= Set tasks =
1. In the article on building creative teams below, rewrite the paragraph beginning "Finding the right mix" more briefly, keeping its main facts.
2. Write out the passage of the article on building creative teams from "Why do so many" to "as a whole.", word for word.

= Text segment =
Why do so many creative teams fall short despite having talented individuals?
The problem isn't a lack of creativity or experience. It's an imbalance. Skillsets that are too redundant, too narrow, or too random can quietly sabotage even the most experienced teams.
I've experienced this firsthand over more than a decade in design. I started in graphic, UI/UX design, and today I'm a Lead Product Designer at PolyAI, where I manage and mentor other designers. Throughout that journey, one challenge has remained constant: how to build teams where everyone's skills not only shine individually but also complement each other as a whole.
Finding the right mix of deep expertise and broad collaborative flexibility but at the same time enable growth and keep everyone motivated, is both art and science. Too much specialization, and the team becomes siloed. Too much generalization, and execution suffers.
This article shares a practical, experience-based framework for building creative teams using the T-shape framework for evaluating specialists.
I'll offer insights on:
- What skills are essential at different career stages(Junior, Middle, Senior)
- How to identify which skills are needed for the team
- How to keep the team aligned and growing together
- How to intentionally assemble a team to achieve business goals
This guide will help those who are trying to find a way to make their team not just functional, but exceptional.
Understanding Designer Levels and Skill Evolution
As designers grow in their careers, their skillsets don't just get deeper; they also get broader. But what does that growth actually look like? And how can we map it in a way that helps individuals and teams stay aligned?
Let’s break down how skills evolve across different designer levels, using the T-shaped framework as a practical lens. There are many ways to visualize design capability, e.g. skills matrices, radar charts, ladders, but T-shapes remain one of the most intuitive and widely adopted tools, especially for creative and product teams.
To ground this in reality, let’s use the path of a UI/UX or product designer as the primary example. This isn't just theoretical. it's based on patterns was observed by mentoring designers and watching them progress from junior to mid-level and beyond.

Juniors: Building the Foundation
For junior product/UI/UX designers, the focus is often (and rightly) on developing core individual skills. This is the base of their "T," a strong vertical built on:
- Mastering the fundamentals of UI and UX craft
- Gaining confidence in tools, processes, and feedback
- Learning to deliver consistent, high-quality work
- Operating partially independently, with a limited collaboration scope
At this stage, collaboration is present, but not central. Juniors typically work within a well-defined brief, with guardrails that allow them to focus on craft without being overwhelmed by complexity.
Their T-shape might look a bit too narrow or built on only one core skill, but it is still early in cross-disciplinary exposure.

Mid-Level Designers: When Company Skills Emerge
As designers grow, something shifts: they begin to think beyond pixels and flows. This is the turning point where company context starts to matter and where the horizontal of the “T” begins to form.
This phase often involves:
- Understanding how their work impacts business goals
- Becoming aware of product strategy and team dynamics
- Navigating collaboration with engineers, PMs, and stakeholders
- Shifting from being just a strong individual contributor to becoming a reliable team player
It's not that their core skills stop growing, but now, breadth matters. They need to speak the language of the business and build trust across functions. This broader awareness becomes their advantage that supports their future leadership, influence, and growth.

= Extracted information =
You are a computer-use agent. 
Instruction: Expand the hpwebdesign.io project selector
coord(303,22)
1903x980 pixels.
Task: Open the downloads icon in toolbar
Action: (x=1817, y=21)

= Task solutions =
1. Balancing deep expertise with broad collaborative flexibility, while still enabling growth and keeping everyone motivated, is both art and science. Too much specialization siloes the team, and too much generalization hurts execution.

2.
Why do so many creative teams fall short despite having talented individuals?
The problem isn't a lack of creativity or experience. It's an imbalance. Skillsets that are too redundant, too narrow, or too random can quietly sabotage even the most experienced teams.
I've experienced this firsthand over more than a decade in design. I started in graphic, UI/UX design, and today I'm a Lead Product Designer at PolyAI, where I manage and mentor other designers. Throughout that journey, one challenge has remained constant: how to build teams where everyone's skills not only shine individually but also complement each other as a whole.